- Work instructions:
Copy the lines below verbatim, but only from the line containing "Task: Open the Intel N4120 processor link" through the end of the data.

- Data listing:
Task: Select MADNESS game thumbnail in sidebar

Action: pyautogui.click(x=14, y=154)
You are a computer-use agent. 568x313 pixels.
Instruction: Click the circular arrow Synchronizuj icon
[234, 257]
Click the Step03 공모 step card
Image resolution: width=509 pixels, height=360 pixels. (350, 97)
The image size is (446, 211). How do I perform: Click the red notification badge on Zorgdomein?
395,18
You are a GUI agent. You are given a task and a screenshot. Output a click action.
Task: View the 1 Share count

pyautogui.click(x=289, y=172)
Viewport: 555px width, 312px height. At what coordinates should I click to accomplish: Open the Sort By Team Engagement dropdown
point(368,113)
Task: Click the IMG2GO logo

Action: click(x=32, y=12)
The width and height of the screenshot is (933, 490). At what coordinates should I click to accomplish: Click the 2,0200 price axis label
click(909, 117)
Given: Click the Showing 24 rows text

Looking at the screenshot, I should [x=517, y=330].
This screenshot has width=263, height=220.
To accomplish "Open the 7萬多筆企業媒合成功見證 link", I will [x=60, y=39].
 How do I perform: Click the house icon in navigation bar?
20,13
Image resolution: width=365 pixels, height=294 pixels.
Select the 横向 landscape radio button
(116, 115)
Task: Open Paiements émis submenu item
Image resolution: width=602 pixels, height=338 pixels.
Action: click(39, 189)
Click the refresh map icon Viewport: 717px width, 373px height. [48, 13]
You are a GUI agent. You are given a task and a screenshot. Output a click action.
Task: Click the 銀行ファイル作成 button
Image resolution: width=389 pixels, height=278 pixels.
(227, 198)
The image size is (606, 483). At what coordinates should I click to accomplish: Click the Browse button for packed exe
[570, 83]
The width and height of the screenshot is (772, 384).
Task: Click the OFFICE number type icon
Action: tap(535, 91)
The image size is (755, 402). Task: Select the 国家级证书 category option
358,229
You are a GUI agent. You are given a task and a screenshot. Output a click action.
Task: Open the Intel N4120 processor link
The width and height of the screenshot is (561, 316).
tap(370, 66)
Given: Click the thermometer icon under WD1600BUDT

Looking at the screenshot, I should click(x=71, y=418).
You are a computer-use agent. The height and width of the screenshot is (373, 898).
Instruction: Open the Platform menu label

- Result of the task:
Task: Open the Intel N4120 processor link
The width and height of the screenshot is (561, 316).
tap(370, 66)
Given: Click the thermometer icon under WD1600BUDT

Looking at the screenshot, I should click(x=71, y=418).
You are a computer-use agent. The height and width of the screenshot is (373, 898).
Instruction: Open the Platform menu label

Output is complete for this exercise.